EXTRACTED MATERIAL section start

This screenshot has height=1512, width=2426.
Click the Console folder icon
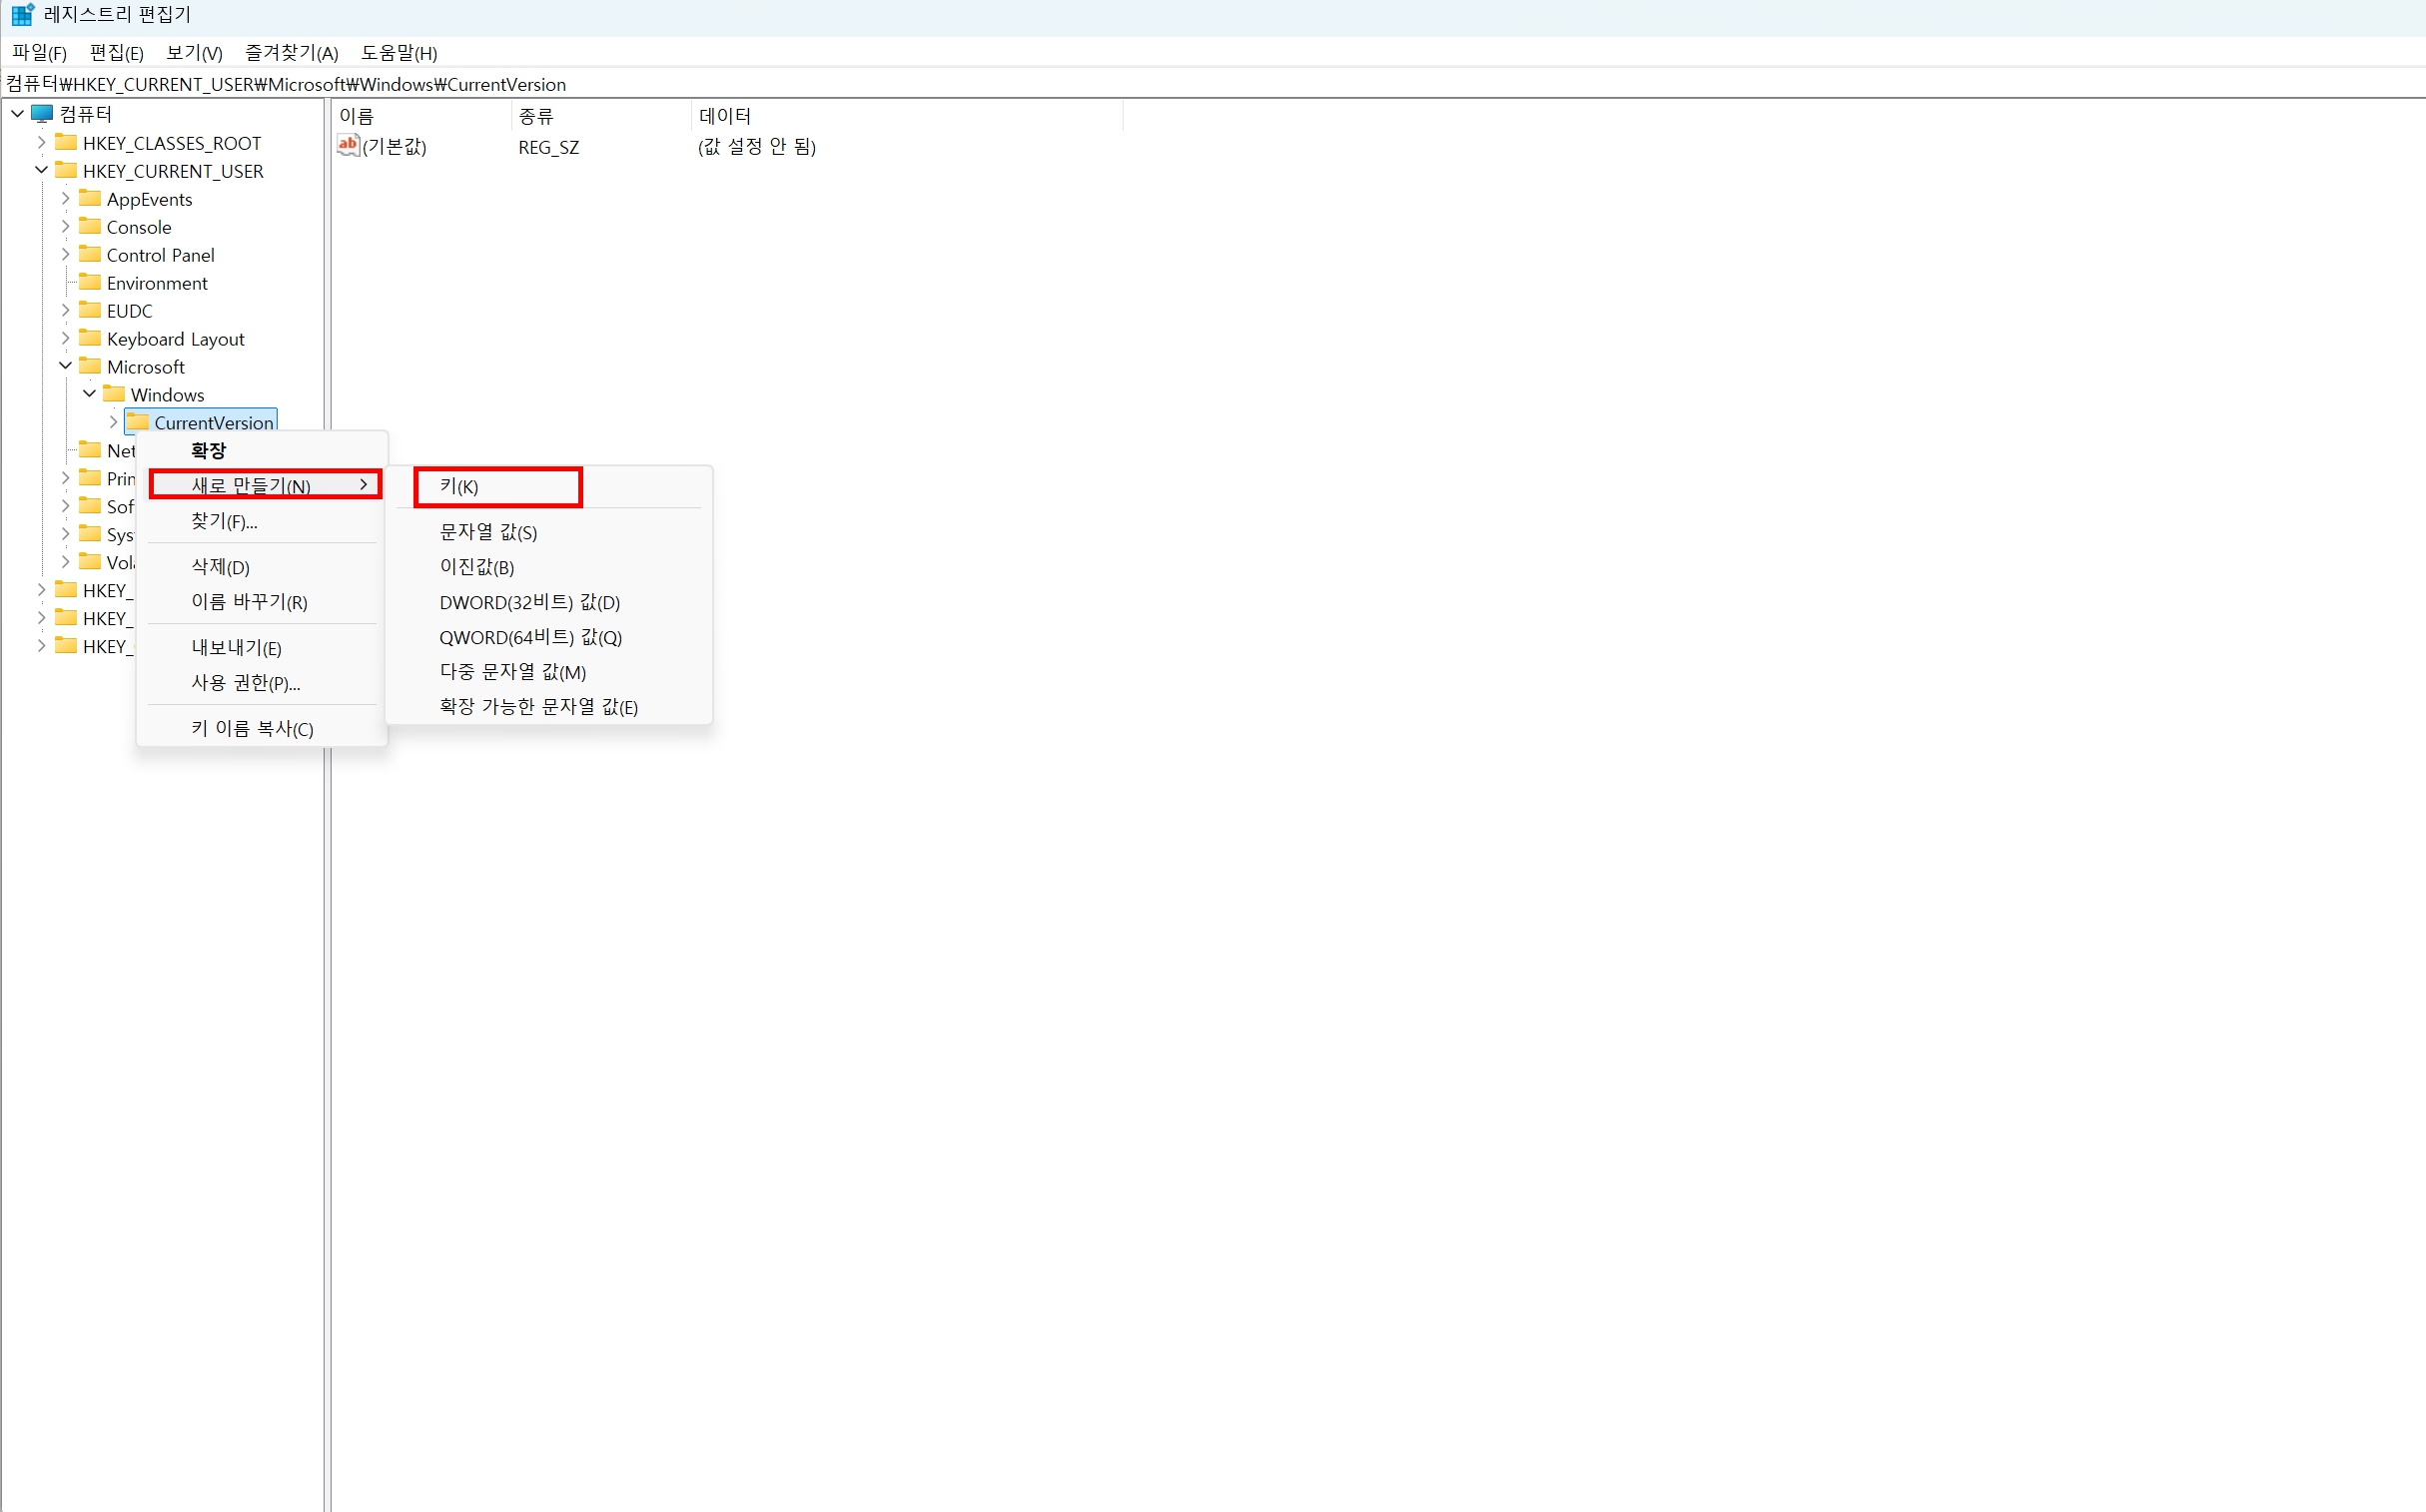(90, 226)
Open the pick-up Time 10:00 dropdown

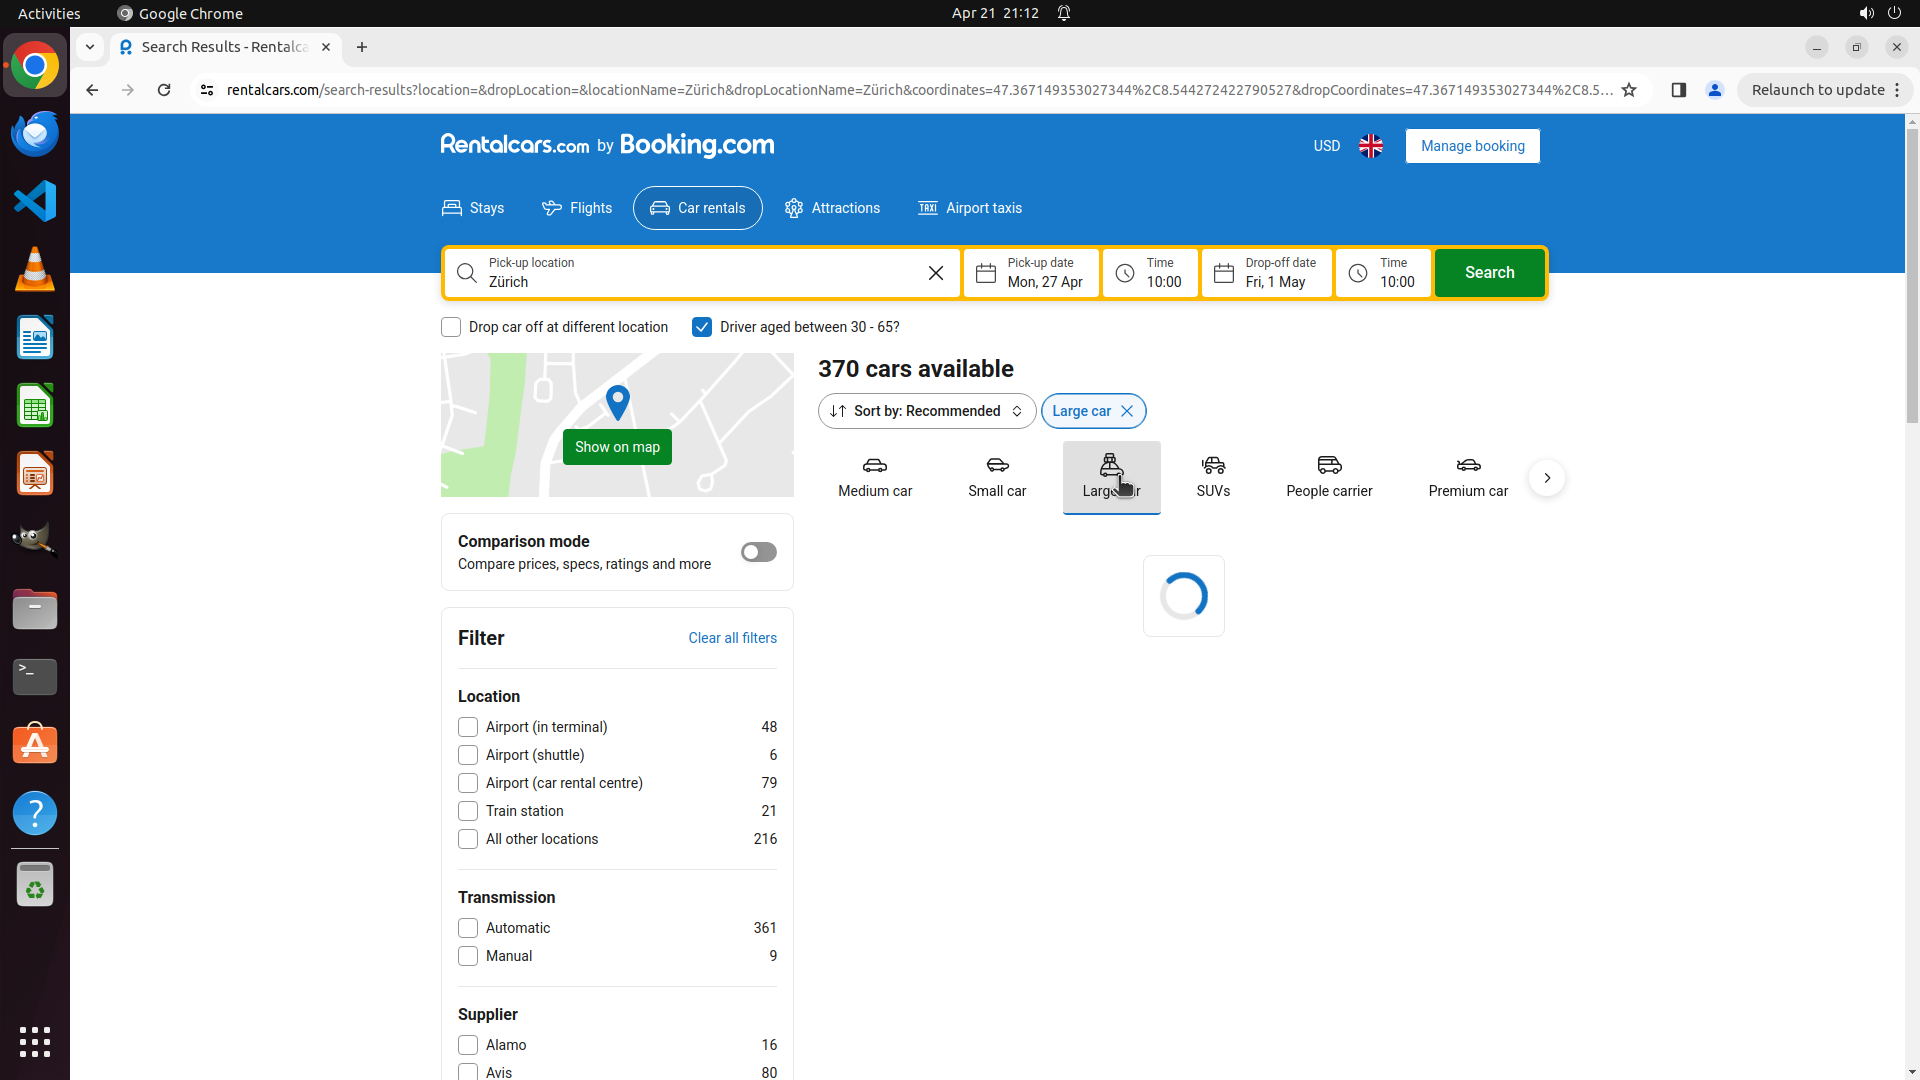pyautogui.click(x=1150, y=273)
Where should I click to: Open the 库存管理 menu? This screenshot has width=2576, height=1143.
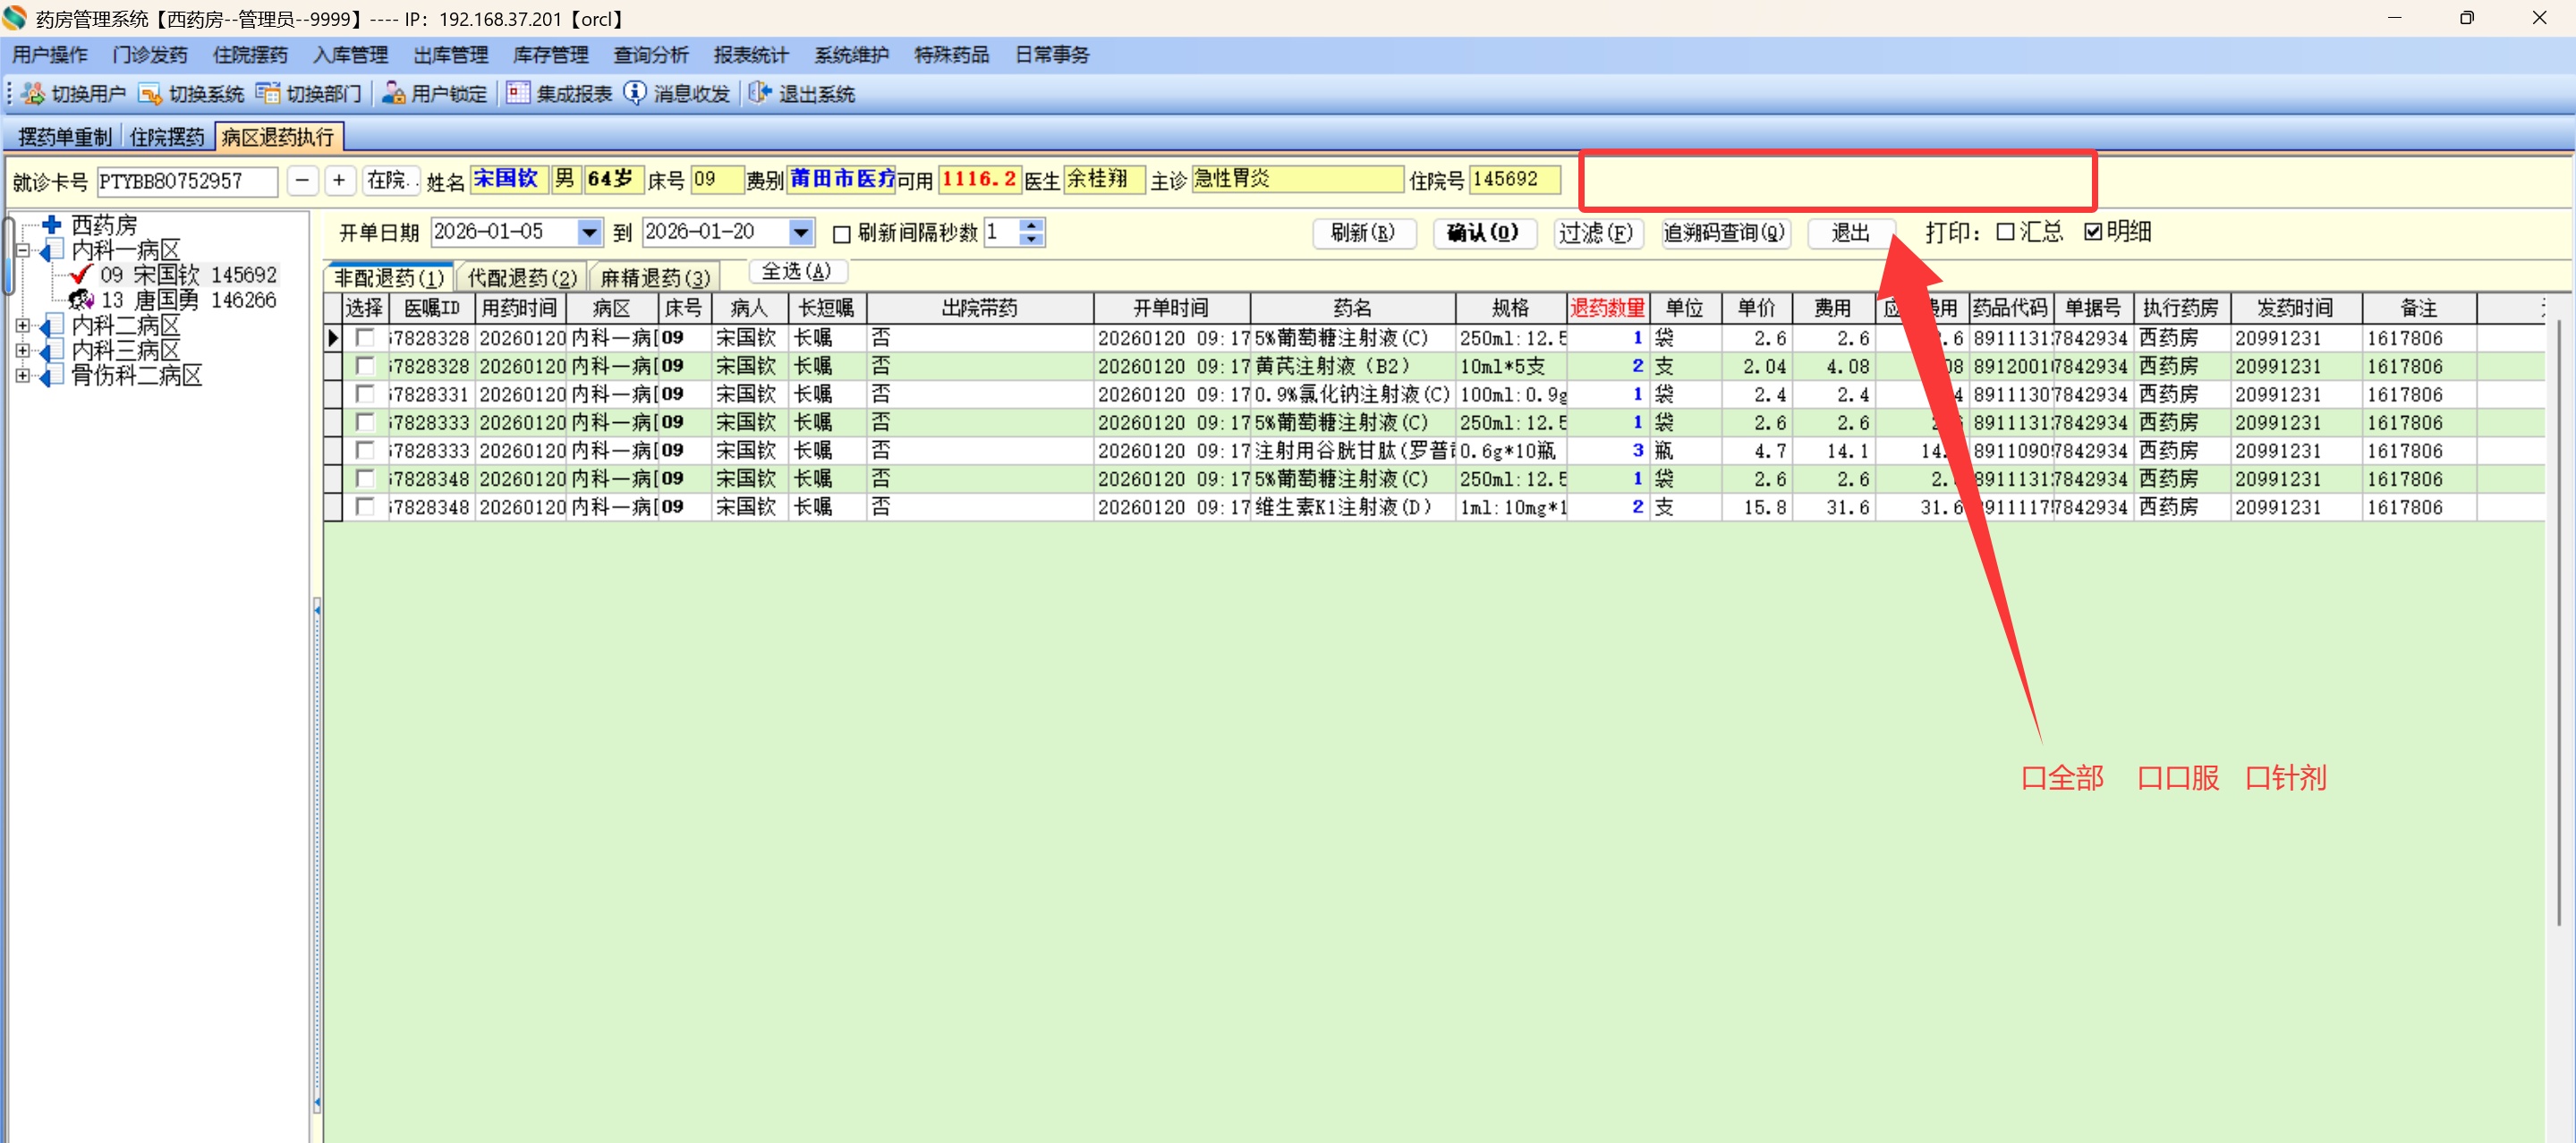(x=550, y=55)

EXTRACTED MATERIAL section end

In the data above, find the line with "Click the Console folder icon" and repeat it and every line after it through the end, exactly; leave the pictures out.

Click the Console folder icon
(90, 226)
Open the pick-up Time 10:00 dropdown

pyautogui.click(x=1150, y=273)
Where should I click to: Open the 库存管理 menu? This screenshot has width=2576, height=1143.
(x=550, y=55)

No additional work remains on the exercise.